Les discussions lors de la conférence climatique de l’ONU ont été interrompues en raison d’un incendie. Selon le secrétariat climatique de l’ONU, les participants ne pourront revenir qu’à partir de 20 heures, heure locale (0 h UTC). Le secrétariat a remercié les délégués pour leur « évacuation rapide ». Le feu est désormais maîtrisé, avec des dégâts « limités ».
D’après les organisateurs, treize personnes ont reçu des soins pour des inhalations de fumée, et elles sont sous surveillance médicale. Initialement, aucune blessure n’avait été signalée. Des dizaines de milliers de délégués ont dû être mis en sécurité.
L’incident a eu lieu dans la zone des pavillons nationaux, également appelée « Blue Zone », où se déroulent les négociations, ainsi que les réunions et les conférences de presse. La salle, construite comme une grande tente, ne comporte ni lumière naturelle ni fenêtres. Des vidéos montrent l’incendie s’étendre à un des stands, laissant un grand trou dans le plafond, tandis que des flammes s’échappaient d’un secteur du site, provoquant la fuite de personnes enveloppées dans une épaisse fumée grise.
L’incendie causé par un appareil électrique
Les pompiers locaux ont indiqué que l’incendie avait probablement été causé par un appareil électrique, vraisemblablement un micro-ondes, et qu’il a été maîtrisé en six minutes.
Selon des informations, il n’y avait pas de système d’alerte incendie sur le site. Des participants se seraient informés mutuellement par messages sur leurs téléphones. Les organisateurs auraient également averti tous les délégués par courriel de quitter le site.
Alexander Bonde, le directeur général de la Fondation allemande pour l’environnement, a partagé une vidéo sur X, décrivant comment, avec son équipe, ils ont dû quitter une réunion en cours rapidement. « On a entendu dire qu’un incendie avait éclaté, et les agents de sécurité sont arrivés rapidement pour nous évacuer. La fumée était importante », a-t-il déclaré. Les négociations et tous les événements ont été suspendus pendant un moment. « Nous sommes maintenant à l’extérieur du site, et l’odeur du feu est très présente », a-t-il ajouté.
© Adriano Machado/Reuters
Lors de ce sommet climatique, plus de 190 pays discutent des mesures à prendre pour un renforcement de la protection climatique et pour s’adapter au changement climatique. La rencontre devrait officiellement se conclure vendredi. Plus de 50 000 participants se sont inscrits. Il reste à déterminer si cet incendie affectera le calendrier des discussions, initialement prévu avec l’intention du Brésil de clore la conférence à l’heure.
L’accent sur la sortie des combustibles fossiles
Les négociations se focalisent actuellement sur la possibilité pour la communauté internationale, à l’exception des États-Unis, de s’accorder sur un plan pour abandonner la combustion nuisible de charbon, de pétrole et de gaz. L’Allemagne, l’UE et de nombreux autres pays insistent sur des avancées, tandis que certains pays freinent le processus. Une décision unanime est requise.
Quelques heures avant le déclenchement de l’incendie, le secrétaire général de l’ONU, António Guterres, avait appelé les près de 200 États à adopter une approche audacieuse et conciliatrice à l’approche de la phase finale des négociations. « Nous avons besoin de leadership.
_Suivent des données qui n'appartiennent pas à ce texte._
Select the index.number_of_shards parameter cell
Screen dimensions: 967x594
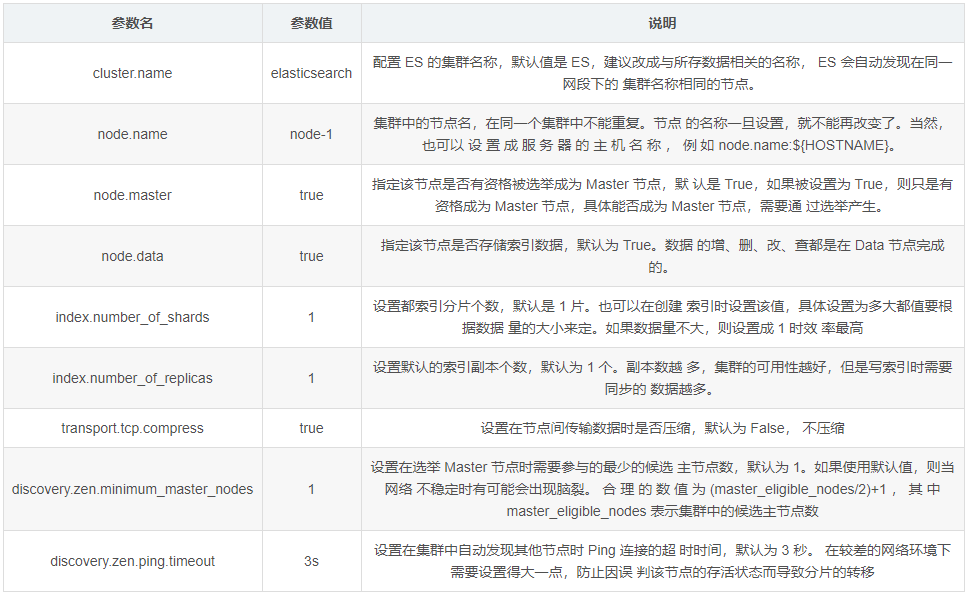(x=132, y=317)
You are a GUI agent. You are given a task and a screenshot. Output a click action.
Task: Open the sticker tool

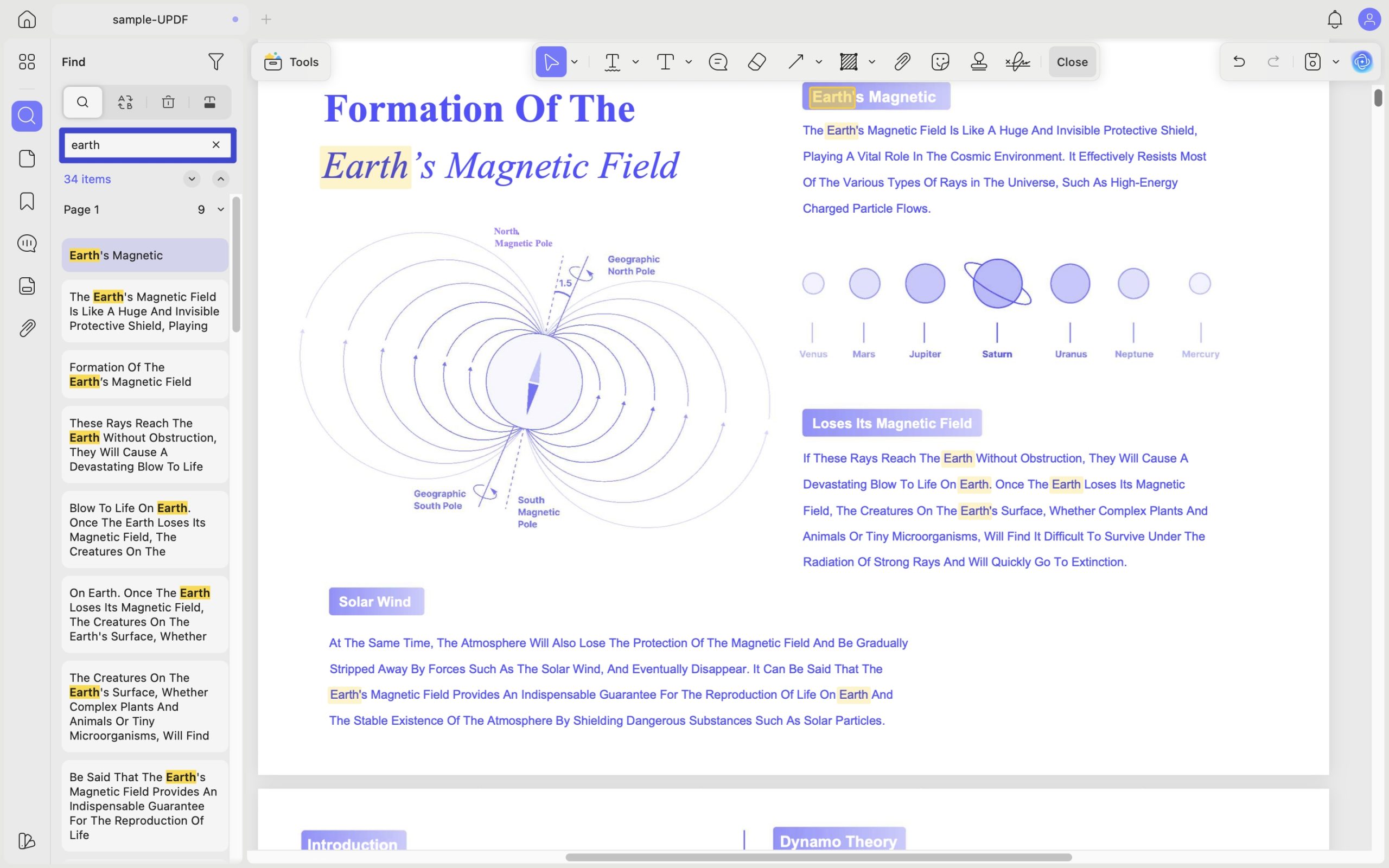coord(940,61)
Soyez courageux. Suivez les résultats scientifiques. Mettez les gens avant le profit », a-t-il déclaré. La « seule ligne rouge » demeure l’objectif établi il y a dix ans à Paris de limiter le réchauffement climatique à 1,5 degré.
Points à retenir
- Un incendie sur le site a interrompu les négociations de la conférence climatique.
- Treize personnes ont reçu des soins pour inhalation de fumée.
- Les discussions se concentrent sur la nécessité d’un plan mondial de sortie des combustibles fossiles.
- Le secrétaire général de l’ONU a incité les États à agir avec courage et à respecter les engagements climatiques.
- La situation est évolutive et l’avenir du calendrier de la conférence reste incertain.
La situation actuelle met en lumière l’urgence d’une action collective face aux défis climatiques. En tant que citoyen engagé, je ne peux m’empêcher de me demander comment cet événement pourrait influencer les décisions futures sur le climat. Sommes-nous véritablement prêts à faire des sacrifices pour protéger notre planète ? Et jusqu’où irons-nous pour réaliser cet objectif ? Cette conférence pourrait être le tournant tant attendu dans la lutte pour la justice climatique. Il est crucial que chaque voix compte dans cette démarche, et je suis convaincu que c’est en unissant nos efforts que nous pourrons faire la différence.